──────── Textauszug
Gemeinsam mit Simone Kermes erkunden die vier Musiker an Mahler und Strauss die Extreme des Fin-de-siècle. Von orchestral bis – pianissimo.

Eine gut eingespielte Kammermusikformation lässt sich manchmal auch als solche erkennen, wenn die Musiker ihre Instrumente gar nicht in Griffweite haben. So wie an diesem Vormittag in der „Kleinen Philharmonie“, einem vis-à-vis von der Berliner Universität der Künste gelegenen Café, wo es sich die Mitglieder des Fauré- Quartetts an einem runden Holztisch bequem gemacht haben – und vielleicht auch deswegen zugleich wie eine vertraute Wohngemeinschaft wirken. Hübsch ist es zu beobachten, wie ohne äußere Absprache jeder seinen kleinen Solo-Redebeitrag erhält – und der Besucher trotzdem den Eindruck bekommt, seine Fragen von allen gemeinsam beantwortet bekommen zu haben.
────────────────
──────── Extrahierte Angaben
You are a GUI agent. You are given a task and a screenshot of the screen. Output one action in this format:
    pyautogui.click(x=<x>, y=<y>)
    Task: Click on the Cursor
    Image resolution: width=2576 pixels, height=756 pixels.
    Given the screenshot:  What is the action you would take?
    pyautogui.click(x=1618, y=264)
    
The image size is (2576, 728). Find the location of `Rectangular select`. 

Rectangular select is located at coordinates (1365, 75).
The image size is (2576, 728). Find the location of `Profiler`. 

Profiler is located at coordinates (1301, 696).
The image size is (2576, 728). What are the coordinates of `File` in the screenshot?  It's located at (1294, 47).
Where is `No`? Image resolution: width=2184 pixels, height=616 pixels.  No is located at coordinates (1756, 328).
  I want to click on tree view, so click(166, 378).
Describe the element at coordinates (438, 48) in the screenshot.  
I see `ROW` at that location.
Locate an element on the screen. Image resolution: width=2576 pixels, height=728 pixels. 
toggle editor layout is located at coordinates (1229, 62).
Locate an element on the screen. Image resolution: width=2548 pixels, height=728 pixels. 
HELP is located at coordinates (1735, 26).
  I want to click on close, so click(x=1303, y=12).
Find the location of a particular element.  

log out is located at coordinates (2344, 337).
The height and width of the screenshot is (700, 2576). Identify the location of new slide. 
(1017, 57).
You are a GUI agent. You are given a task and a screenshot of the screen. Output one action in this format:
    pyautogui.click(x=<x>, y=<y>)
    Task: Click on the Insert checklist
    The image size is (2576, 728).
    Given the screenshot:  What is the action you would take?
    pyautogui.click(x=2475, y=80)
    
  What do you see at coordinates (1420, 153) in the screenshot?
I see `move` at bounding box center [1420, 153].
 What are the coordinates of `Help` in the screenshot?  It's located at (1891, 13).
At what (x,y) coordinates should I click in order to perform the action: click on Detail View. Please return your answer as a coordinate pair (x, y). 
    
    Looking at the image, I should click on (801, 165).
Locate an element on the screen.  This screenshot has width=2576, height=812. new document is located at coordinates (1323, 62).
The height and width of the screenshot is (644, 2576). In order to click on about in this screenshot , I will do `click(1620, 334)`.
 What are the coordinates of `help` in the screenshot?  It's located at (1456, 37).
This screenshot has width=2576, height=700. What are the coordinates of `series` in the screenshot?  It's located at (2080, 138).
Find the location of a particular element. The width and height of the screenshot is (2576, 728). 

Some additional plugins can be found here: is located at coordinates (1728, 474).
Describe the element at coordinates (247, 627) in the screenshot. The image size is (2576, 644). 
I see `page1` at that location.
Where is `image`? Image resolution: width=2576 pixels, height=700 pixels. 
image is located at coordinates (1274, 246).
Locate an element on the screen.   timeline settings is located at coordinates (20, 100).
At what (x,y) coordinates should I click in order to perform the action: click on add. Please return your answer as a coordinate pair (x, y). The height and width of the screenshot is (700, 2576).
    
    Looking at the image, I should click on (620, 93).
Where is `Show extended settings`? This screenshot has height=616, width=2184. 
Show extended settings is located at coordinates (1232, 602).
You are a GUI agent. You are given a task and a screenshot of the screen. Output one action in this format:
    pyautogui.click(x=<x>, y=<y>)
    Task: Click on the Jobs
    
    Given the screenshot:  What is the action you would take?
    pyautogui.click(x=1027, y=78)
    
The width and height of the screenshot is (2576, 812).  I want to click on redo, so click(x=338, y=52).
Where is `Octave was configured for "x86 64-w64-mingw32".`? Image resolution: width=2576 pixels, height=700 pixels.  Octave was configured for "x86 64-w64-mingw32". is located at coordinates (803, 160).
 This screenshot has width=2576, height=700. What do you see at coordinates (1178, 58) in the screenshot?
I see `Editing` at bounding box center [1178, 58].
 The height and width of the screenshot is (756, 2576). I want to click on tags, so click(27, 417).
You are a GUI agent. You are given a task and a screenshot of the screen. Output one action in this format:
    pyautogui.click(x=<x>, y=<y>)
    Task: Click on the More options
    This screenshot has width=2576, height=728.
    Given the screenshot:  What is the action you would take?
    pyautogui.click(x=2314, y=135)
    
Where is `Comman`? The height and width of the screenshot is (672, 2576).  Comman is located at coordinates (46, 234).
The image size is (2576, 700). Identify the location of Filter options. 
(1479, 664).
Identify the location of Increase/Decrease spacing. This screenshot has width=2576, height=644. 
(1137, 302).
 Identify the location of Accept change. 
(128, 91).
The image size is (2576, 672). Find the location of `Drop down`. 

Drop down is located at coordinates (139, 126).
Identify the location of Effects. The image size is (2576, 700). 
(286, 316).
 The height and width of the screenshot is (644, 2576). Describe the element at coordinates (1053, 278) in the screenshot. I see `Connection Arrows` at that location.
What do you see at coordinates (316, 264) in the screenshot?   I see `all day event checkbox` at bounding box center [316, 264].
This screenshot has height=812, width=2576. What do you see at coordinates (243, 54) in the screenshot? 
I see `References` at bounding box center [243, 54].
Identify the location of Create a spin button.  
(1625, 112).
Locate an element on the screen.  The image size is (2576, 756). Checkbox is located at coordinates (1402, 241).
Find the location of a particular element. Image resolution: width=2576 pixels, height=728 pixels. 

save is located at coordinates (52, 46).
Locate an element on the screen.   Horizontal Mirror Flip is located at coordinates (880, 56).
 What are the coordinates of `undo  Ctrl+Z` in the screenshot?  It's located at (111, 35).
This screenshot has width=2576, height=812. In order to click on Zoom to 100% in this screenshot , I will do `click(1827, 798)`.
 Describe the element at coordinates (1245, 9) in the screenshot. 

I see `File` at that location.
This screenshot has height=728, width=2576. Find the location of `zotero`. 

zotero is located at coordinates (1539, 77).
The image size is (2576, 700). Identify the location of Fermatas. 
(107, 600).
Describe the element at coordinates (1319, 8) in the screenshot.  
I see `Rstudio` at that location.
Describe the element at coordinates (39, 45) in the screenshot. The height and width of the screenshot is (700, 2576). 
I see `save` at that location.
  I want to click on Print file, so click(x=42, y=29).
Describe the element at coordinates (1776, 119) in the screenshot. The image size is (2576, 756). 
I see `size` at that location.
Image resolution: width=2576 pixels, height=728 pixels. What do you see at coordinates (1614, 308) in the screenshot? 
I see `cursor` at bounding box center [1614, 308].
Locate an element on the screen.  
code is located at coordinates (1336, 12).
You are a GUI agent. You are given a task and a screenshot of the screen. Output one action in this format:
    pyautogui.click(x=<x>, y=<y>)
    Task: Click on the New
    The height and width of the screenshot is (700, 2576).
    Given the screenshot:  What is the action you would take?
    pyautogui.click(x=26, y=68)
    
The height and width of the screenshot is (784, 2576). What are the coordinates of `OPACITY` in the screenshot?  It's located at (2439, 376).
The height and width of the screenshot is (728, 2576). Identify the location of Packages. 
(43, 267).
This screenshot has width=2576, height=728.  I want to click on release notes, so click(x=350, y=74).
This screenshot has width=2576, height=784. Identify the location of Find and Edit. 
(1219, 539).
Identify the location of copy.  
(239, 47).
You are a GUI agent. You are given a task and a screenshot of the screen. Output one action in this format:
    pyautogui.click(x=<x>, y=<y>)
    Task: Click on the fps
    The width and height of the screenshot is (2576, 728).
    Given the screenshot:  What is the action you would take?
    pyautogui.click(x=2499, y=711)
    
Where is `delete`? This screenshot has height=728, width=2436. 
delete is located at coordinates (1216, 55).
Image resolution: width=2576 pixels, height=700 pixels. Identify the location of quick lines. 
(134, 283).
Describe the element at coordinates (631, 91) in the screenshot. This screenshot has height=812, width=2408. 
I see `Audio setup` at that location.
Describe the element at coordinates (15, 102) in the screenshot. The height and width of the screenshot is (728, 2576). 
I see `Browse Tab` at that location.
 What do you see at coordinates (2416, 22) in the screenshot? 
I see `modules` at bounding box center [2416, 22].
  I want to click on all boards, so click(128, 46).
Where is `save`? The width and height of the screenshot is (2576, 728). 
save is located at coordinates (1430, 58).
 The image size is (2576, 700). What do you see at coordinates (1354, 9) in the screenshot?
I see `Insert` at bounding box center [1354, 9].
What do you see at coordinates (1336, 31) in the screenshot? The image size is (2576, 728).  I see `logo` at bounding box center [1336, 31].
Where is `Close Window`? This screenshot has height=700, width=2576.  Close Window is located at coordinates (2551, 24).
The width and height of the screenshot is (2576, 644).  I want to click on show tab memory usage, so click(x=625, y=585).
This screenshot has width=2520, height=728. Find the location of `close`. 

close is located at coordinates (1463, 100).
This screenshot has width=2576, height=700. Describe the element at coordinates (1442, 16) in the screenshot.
────────────────
(Gestellte Aufgabe 1) Fasse den Textauszug über das Fauré-Quartett in zwei Sätzen zusammen.
(Gestellte Aufgabe 2) Führe den Textauszug über das Fauré-Quartett im gleichen Ton weiter, beginnend nach seinem letzten Satz.

(Richtige Lösung 1) Die vier Musiker des Fauré-Quartetts erkunden gemeinsam mit Simone Kermes an Mahler und Strauss die Extreme des Fin-de-siècle. Bei einem Treffen an einem runden Holztisch im Café „Kleine Philharmonie“ gegenüber der Berliner Universität der Künste wirken sie wie eine vertraute Wohngemeinschaft, in der jeder ohne Absprache seinen Redebeitrag erhält und die Fragen dennoch wie gemeinsam beantwortet erscheinen.

(Richtige Lösung 2)
19 Jahre haben Sascha Frömbling (Bratsche), Erika Geldsetzer (Violine), Konstantin Heidrich (Violoncello) und Dirk Mommertz (Klavier) es beruflich miteinander ausgehalten. Sie wurden dabei nicht nur zu einer der herausragenden Kammermusikensembles ihrer Generation, sondern haben vor allem dazu beigetragen, dass sich ihre Besetzung, das Klavierquartett, als professionelle Kammermusikformation etabliert hat.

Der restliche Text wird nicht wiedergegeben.